Professor Allan Lichtman Discusses 2016 Election


During the 2016 presidential election season, Distinguished Professor Allan J. Lichtman was interviewed twice in the Washington Post to discuss his system for predicting the outcome of U.S. presidential elections. Back in May, Lichtman was not yet ready to reveal his prediction for the 2016 contest, citing the complicating factors of deep divisions within the Republican Party wrought by the Trump candidacy. “It’s looking shaky for the party in power,” Lichtman said at the time, “but the prediction is not yet set because there are still two uncertain keys, and there is also a third possibility, which is not strictly a key but I talk about it in my book, and that is the challenging party dividing itself.” According to Lichtman, the two “uncertain keys” are “the contest key” and the “foreign policy success key.” But in September, Lichtman, having correctly predicted every election since 1984, was ready to make his prediction: the Republican Party will win the White House in a narrow victory. He was quick to add, however, that the “unprecedented nature of the Trump candidacy” still meant that “he could defy all odds and lose even though the verdict of history is in his favor.”
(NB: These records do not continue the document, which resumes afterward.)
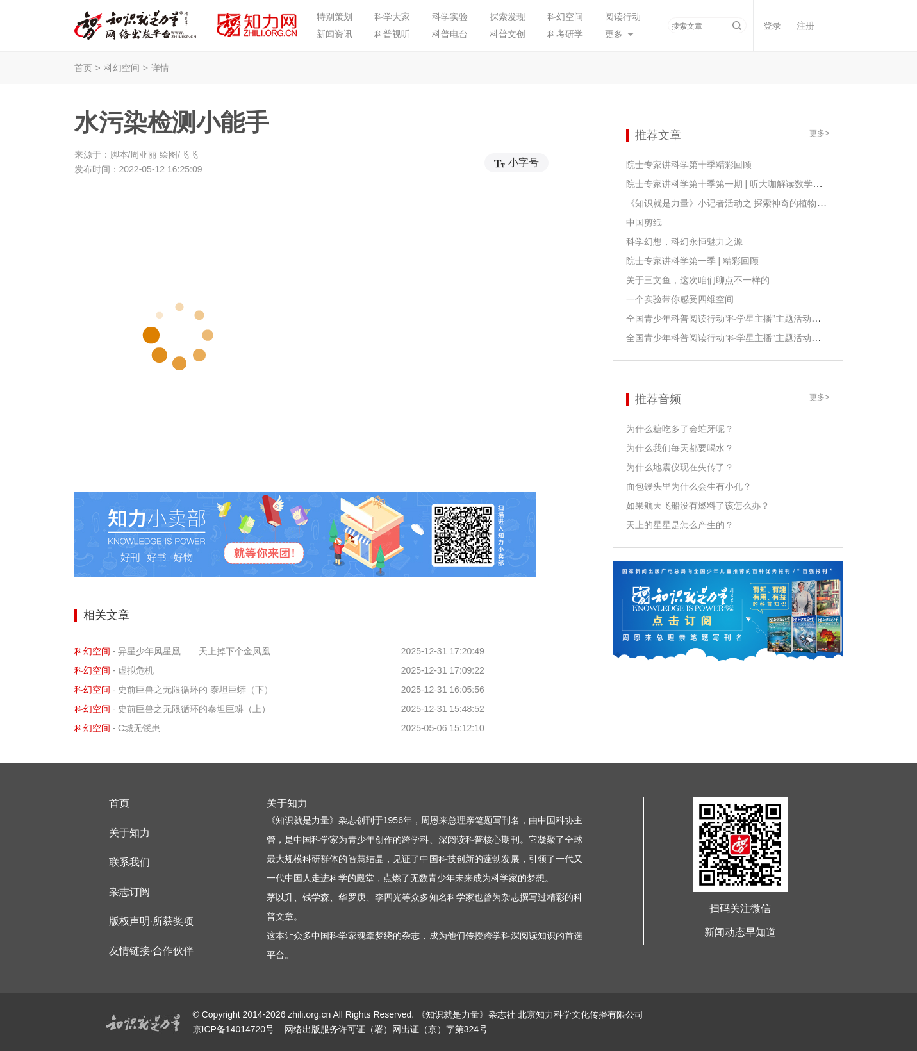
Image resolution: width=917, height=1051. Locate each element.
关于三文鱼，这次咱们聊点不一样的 (698, 280)
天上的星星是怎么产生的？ (680, 525)
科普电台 (450, 34)
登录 (772, 26)
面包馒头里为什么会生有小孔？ (689, 486)
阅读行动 (623, 17)
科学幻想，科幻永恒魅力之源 (684, 241)
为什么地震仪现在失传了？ (680, 467)
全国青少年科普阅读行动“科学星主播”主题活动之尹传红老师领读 (754, 338)
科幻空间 (565, 17)
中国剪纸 (644, 222)
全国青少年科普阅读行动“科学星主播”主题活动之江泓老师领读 (750, 318)
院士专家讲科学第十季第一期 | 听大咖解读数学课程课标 (737, 184)
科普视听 (392, 34)
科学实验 (450, 17)
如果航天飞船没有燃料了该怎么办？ (698, 506)
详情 (160, 68)
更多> (819, 133)
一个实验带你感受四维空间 (680, 299)
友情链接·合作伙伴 (151, 950)
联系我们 (129, 862)
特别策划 (334, 17)
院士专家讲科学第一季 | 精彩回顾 (692, 261)
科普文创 (507, 34)
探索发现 (507, 17)
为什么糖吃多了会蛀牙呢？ (680, 429)
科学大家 (392, 17)
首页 (83, 68)
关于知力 (129, 832)
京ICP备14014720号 (235, 1029)
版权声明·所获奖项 (151, 921)
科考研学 (565, 34)
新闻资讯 (334, 34)
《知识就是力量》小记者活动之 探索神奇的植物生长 (730, 203)
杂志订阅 (129, 891)
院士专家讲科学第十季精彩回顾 (689, 165)
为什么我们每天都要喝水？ (680, 448)
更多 (614, 34)
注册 (805, 26)
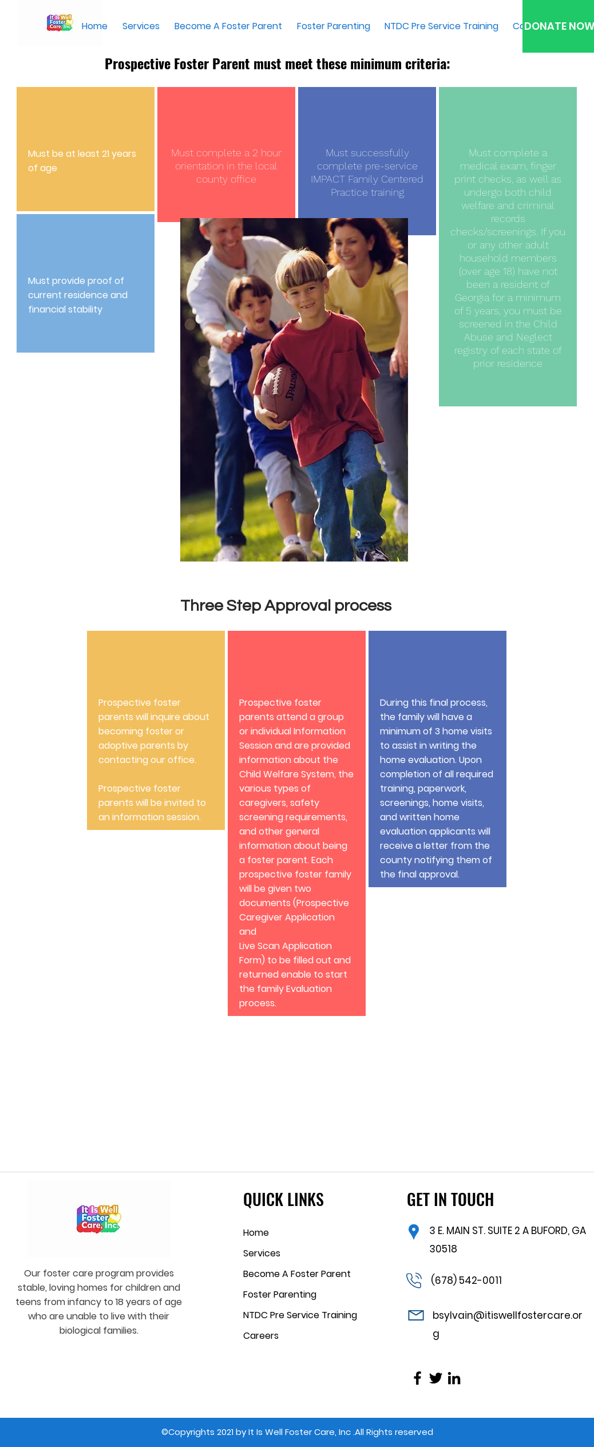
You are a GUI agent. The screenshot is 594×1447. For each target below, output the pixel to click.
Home (256, 1232)
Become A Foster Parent (297, 1273)
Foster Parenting (279, 1294)
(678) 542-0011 (466, 1280)
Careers (261, 1335)
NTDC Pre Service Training (300, 1315)
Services (261, 1253)
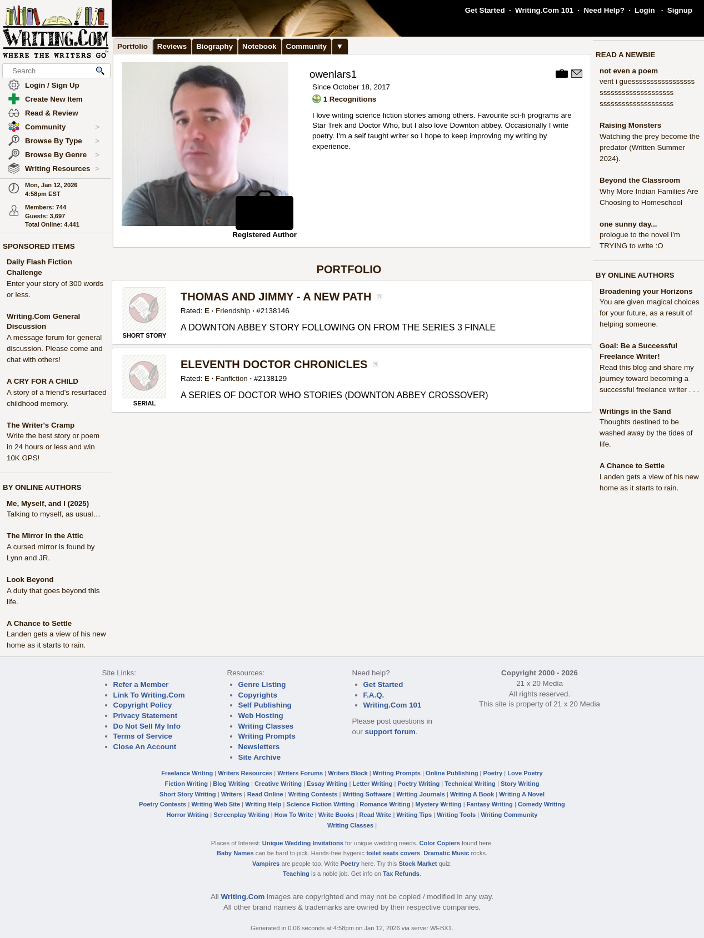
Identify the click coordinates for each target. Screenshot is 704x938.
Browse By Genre (62, 154)
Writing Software (366, 794)
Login (645, 10)
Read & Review (51, 113)
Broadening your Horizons (646, 291)
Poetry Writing (419, 783)
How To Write (293, 814)
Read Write (375, 814)
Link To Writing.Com (149, 695)
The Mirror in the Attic (45, 535)
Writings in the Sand (635, 411)
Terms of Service (142, 736)
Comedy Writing (541, 804)
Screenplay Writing (241, 814)
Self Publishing (265, 705)
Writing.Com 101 (544, 10)
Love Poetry (525, 773)
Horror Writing (188, 814)
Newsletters (259, 747)
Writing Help (263, 804)
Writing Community (509, 814)
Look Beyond (30, 579)
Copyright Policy (142, 705)
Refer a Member (141, 684)
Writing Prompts (267, 736)
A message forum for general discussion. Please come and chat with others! (55, 348)
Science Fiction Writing (321, 804)
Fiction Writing (186, 783)
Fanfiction (232, 378)
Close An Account (145, 747)
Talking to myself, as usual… (54, 514)
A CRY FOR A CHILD (42, 381)
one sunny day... (628, 224)
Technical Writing (470, 783)
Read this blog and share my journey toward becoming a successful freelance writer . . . (649, 378)
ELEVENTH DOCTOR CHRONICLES (274, 364)
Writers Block (347, 773)
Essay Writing (327, 783)
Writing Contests (313, 794)
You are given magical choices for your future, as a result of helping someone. (650, 313)
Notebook (259, 46)
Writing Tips (414, 814)
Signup (679, 10)
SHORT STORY (145, 335)
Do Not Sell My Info (147, 726)
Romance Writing (385, 804)
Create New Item (54, 99)
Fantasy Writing (490, 804)
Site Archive (259, 757)
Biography (214, 46)
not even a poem (629, 71)
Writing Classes (266, 726)
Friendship (233, 311)
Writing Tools (456, 814)
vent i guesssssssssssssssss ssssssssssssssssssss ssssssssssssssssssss (647, 92)
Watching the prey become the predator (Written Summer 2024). (650, 147)
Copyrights (257, 695)
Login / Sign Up (52, 85)
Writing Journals (421, 794)
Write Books (336, 814)
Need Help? (603, 10)
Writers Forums (300, 773)
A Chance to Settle (39, 623)
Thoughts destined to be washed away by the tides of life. (646, 433)
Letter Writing (372, 783)
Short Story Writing (187, 794)
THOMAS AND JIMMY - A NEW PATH (276, 296)
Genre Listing (262, 684)
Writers (231, 794)
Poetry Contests (162, 804)
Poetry (493, 773)
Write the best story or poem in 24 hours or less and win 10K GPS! (53, 447)
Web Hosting (260, 715)
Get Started (485, 10)
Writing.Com (242, 896)
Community (62, 127)
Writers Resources (245, 773)
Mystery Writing (439, 804)
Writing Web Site (215, 804)
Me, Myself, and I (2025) (48, 503)
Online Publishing (452, 773)
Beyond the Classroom (640, 180)
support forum (390, 732)
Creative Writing (278, 783)
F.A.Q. (374, 695)
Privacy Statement (145, 715)
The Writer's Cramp (40, 425)
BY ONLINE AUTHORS (42, 487)
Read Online (265, 794)
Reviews (172, 46)
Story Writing (520, 783)
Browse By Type (62, 141)
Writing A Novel (522, 794)
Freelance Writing (187, 773)
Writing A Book (472, 794)
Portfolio (132, 46)
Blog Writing (231, 783)
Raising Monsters (630, 125)
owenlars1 (333, 74)
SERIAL (144, 403)
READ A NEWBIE (625, 55)
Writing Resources (62, 168)
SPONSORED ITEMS (39, 246)
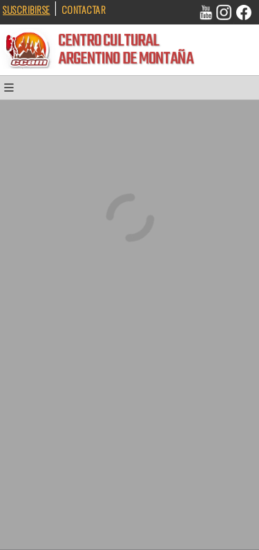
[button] (13, 90)
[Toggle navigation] (13, 90)
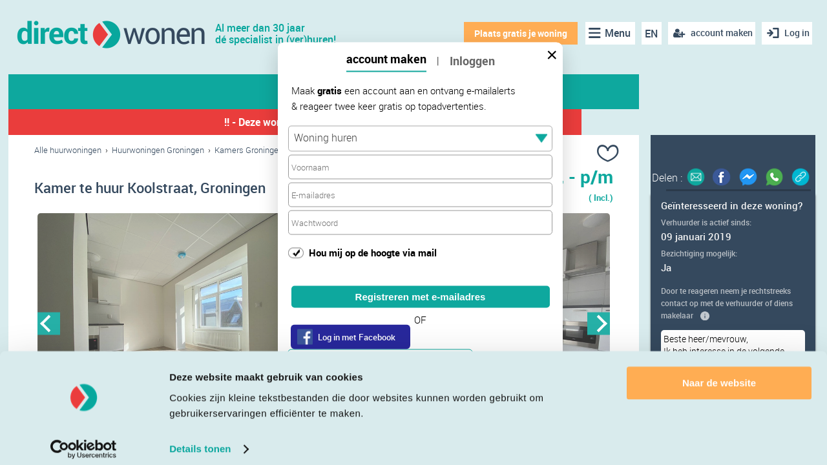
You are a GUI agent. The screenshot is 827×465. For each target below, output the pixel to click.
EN (646, 33)
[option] (178, 326)
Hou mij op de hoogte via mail (373, 251)
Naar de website (719, 373)
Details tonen (200, 439)
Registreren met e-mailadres (420, 296)
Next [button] (598, 326)
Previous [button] (48, 326)
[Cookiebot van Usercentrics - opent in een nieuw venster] (83, 440)
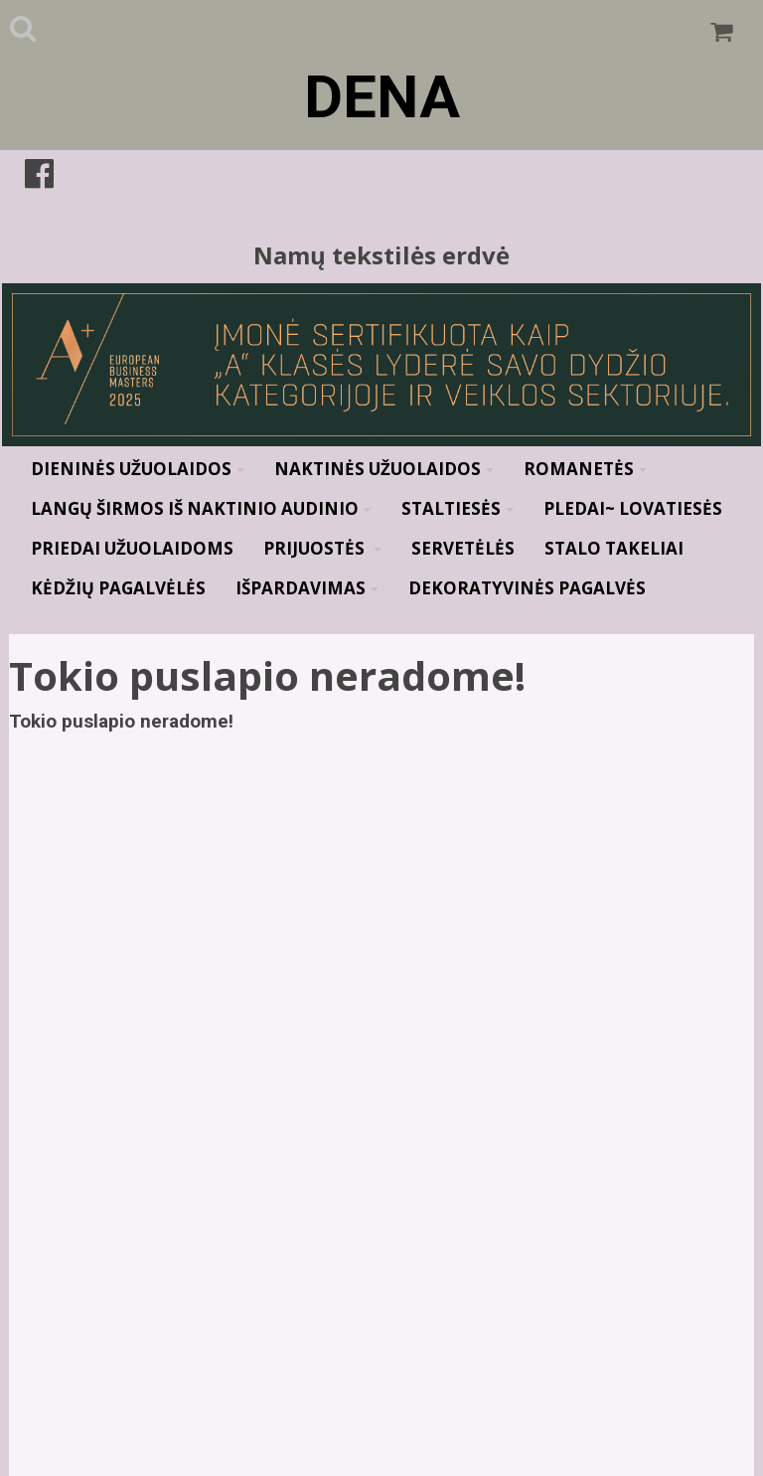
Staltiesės (457, 508)
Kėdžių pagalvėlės (118, 587)
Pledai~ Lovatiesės (632, 508)
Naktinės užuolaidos (384, 468)
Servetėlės (463, 548)
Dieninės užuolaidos (137, 468)
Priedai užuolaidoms (132, 548)
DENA (382, 97)
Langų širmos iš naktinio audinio (201, 508)
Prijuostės (322, 548)
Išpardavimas (307, 587)
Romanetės (585, 468)
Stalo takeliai (614, 548)
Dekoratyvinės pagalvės (527, 587)
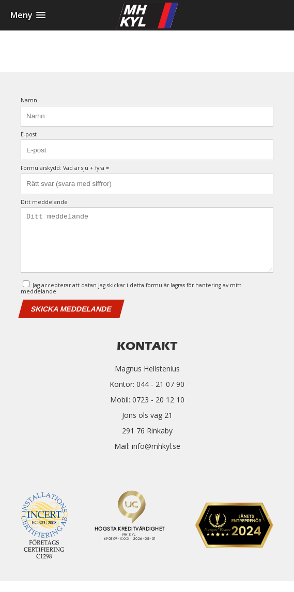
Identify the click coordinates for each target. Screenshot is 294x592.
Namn (29, 100)
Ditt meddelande (44, 202)
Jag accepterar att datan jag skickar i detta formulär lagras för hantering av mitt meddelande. (131, 298)
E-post (29, 134)
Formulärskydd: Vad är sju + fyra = (65, 168)
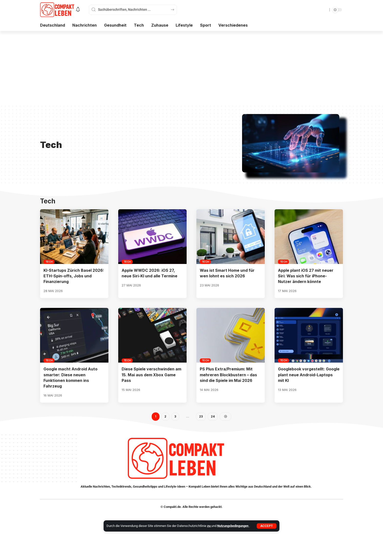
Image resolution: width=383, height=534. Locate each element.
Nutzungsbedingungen (233, 526)
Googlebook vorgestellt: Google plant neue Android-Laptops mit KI (309, 374)
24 (213, 416)
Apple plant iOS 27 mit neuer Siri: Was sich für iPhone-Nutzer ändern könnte (305, 276)
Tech (49, 261)
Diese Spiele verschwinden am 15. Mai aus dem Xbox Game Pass (151, 374)
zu (209, 526)
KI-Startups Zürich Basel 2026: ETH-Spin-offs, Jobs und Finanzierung (73, 276)
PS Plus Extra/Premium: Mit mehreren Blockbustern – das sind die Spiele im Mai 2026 (228, 374)
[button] (267, 526)
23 (201, 416)
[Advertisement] (191, 67)
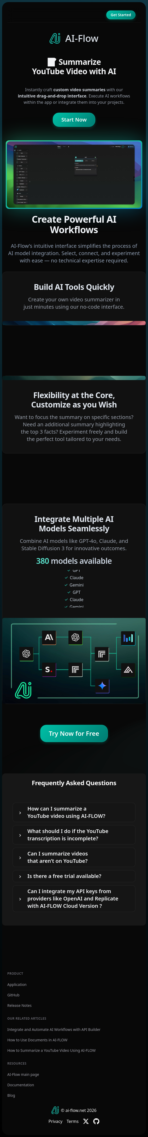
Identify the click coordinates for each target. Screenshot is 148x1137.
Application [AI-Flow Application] (17, 984)
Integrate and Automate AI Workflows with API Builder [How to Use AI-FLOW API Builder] (53, 1029)
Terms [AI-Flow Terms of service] (73, 1121)
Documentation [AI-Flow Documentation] (20, 1084)
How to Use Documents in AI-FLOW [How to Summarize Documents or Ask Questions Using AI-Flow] (37, 1039)
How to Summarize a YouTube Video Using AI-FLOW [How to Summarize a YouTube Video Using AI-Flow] (51, 1050)
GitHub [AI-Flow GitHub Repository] (13, 994)
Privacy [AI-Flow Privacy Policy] (55, 1121)
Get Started (121, 14)
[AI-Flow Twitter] (86, 1121)
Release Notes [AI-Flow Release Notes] (19, 1005)
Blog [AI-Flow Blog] (11, 1095)
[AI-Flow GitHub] (96, 1121)
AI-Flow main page (23, 1074)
Lichtman emphasized that his thirteen predictive “keys to the White House” ultimately represent more of a referendum on the two parties rather than their respective candidates. Confidence in his model, which is based upon a retroactive analysis of every presidential election since 1860, leads Lichtman to put little stock in media polls, which “are often wrong.” As he puts it, the election “will not be decided by the debates, the speeches, the ads, the tricks of the campaign.” The real key, on which an “ultimately pragmatic” American electorate will base their vote, is “the performance of the party holding the White House.”